That’s a brilliant positioning
Jewellery as Memories

I strongly recommend you do some advertising on this website
A Memory Tree

It is where everyone who dies in NZ is listed and family members can write their memories up as a tribute.

You could also offer your services to music bands for their fans – a piece of jewellery for each tour they do.
And to high school graduating classes as a gift for a student leaving school


Support Richard’s reply above.
Is there a reason why you don’t do any non-social media marketing? e.g. email to past customers?

There may be lots of marketing techniques suitable for your business which you’re not yet aware of.

Awaiting more information.


Dear Anonymous
If your clients and prospects are on LinkedIn – you should be there too.

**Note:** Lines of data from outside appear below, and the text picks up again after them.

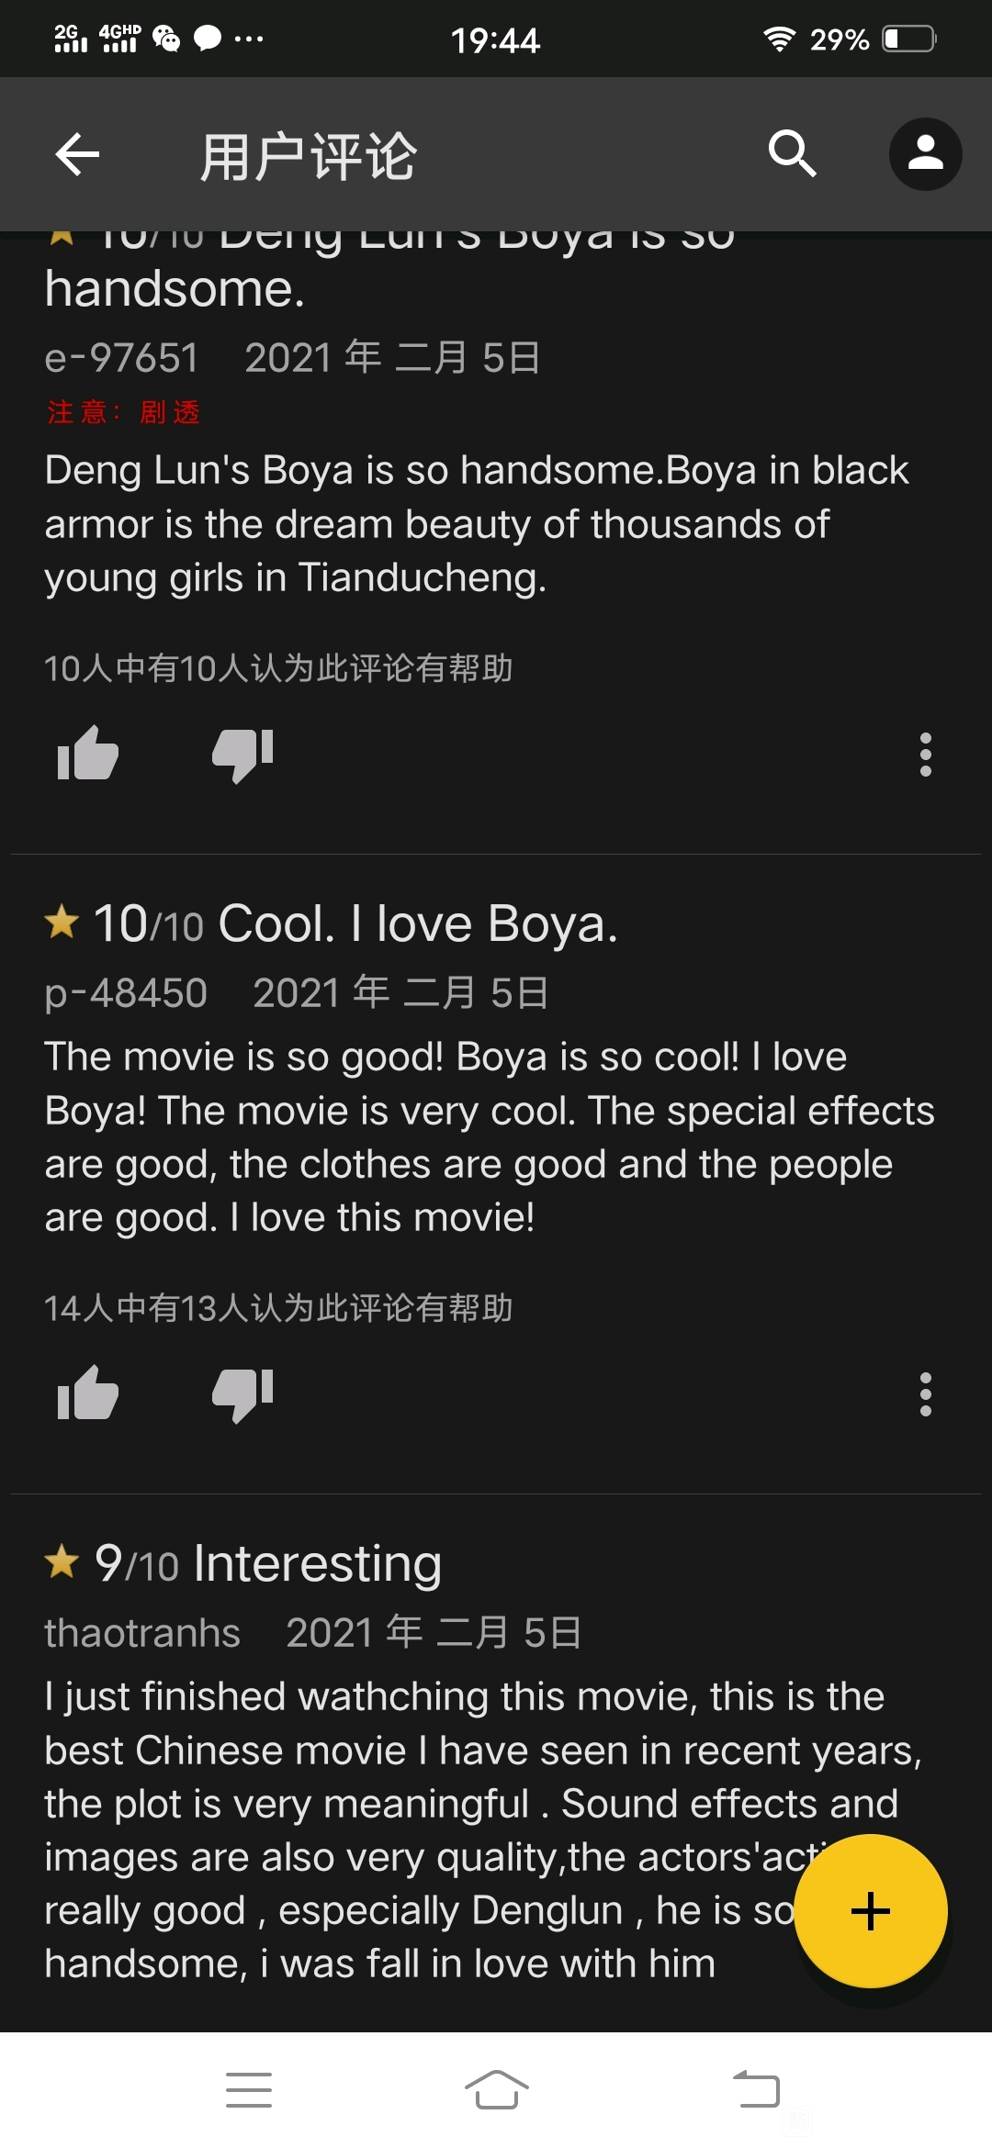992x2148 pixels.
Task: Thumbs down the e-97651 review
Action: 242,755
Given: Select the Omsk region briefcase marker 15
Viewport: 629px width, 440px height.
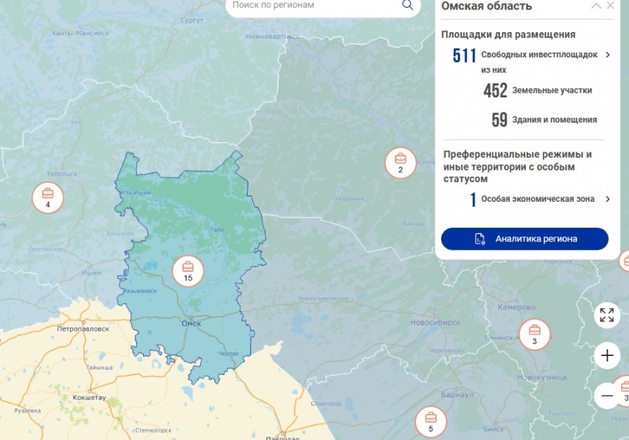Looking at the screenshot, I should click(188, 271).
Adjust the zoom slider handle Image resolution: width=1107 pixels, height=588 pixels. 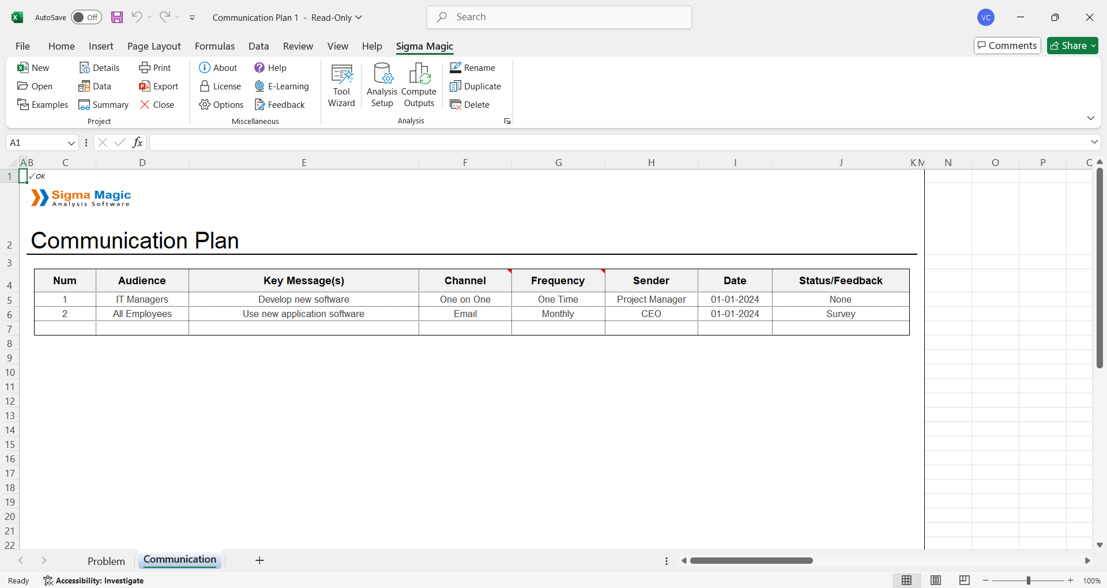[1028, 581]
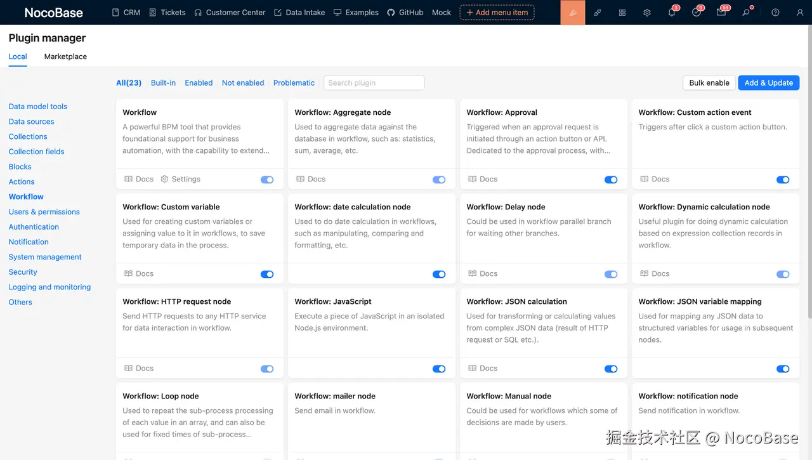Toggle the Workflow: JavaScript plugin switch
Viewport: 812px width, 460px height.
439,369
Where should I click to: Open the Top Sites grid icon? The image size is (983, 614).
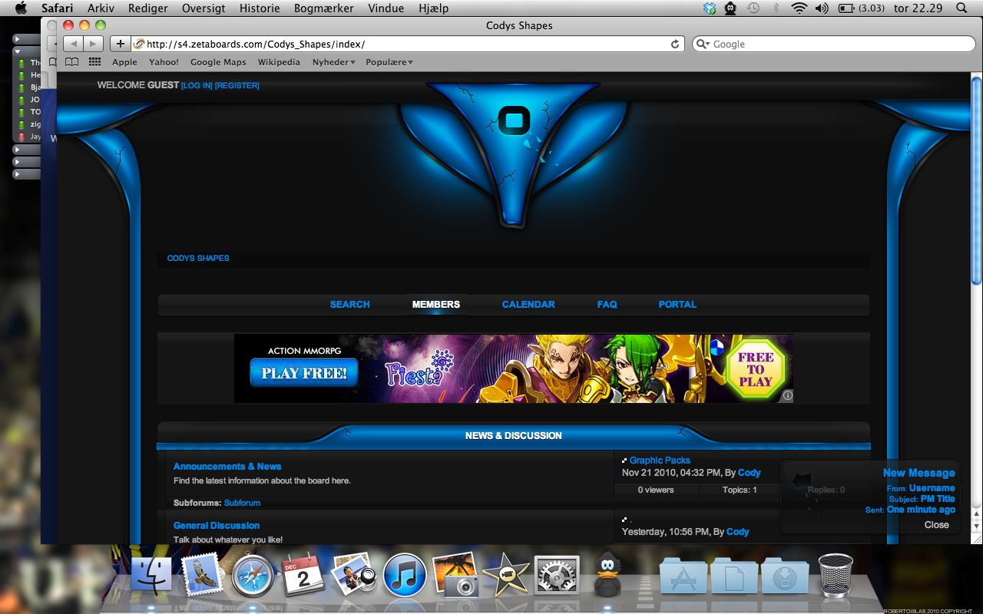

If they are on Facebook, or Instagram, or have a stand in the local town square, or are members of the Penrose Business Association or The Dentists Association of Aotearoa, or if they read Stuff, or the Manawatu Gazette you need to be there as well.

You will find a diverse range of places to publish, do social media, hang out, create a directory listing which are ALL determined by your prospects and clients’ businesses.

If your reply is “our clients are all over the place”, then I respectfully suggest as an anonymous communications agency, your brand positioning is too broad. You won’t find any clients at all (except via referrals) if your positioning is “we serve anyone”.

I provide B2B marketing for SMEs.

From that one sentence, you will know if I am an agency who can serve you.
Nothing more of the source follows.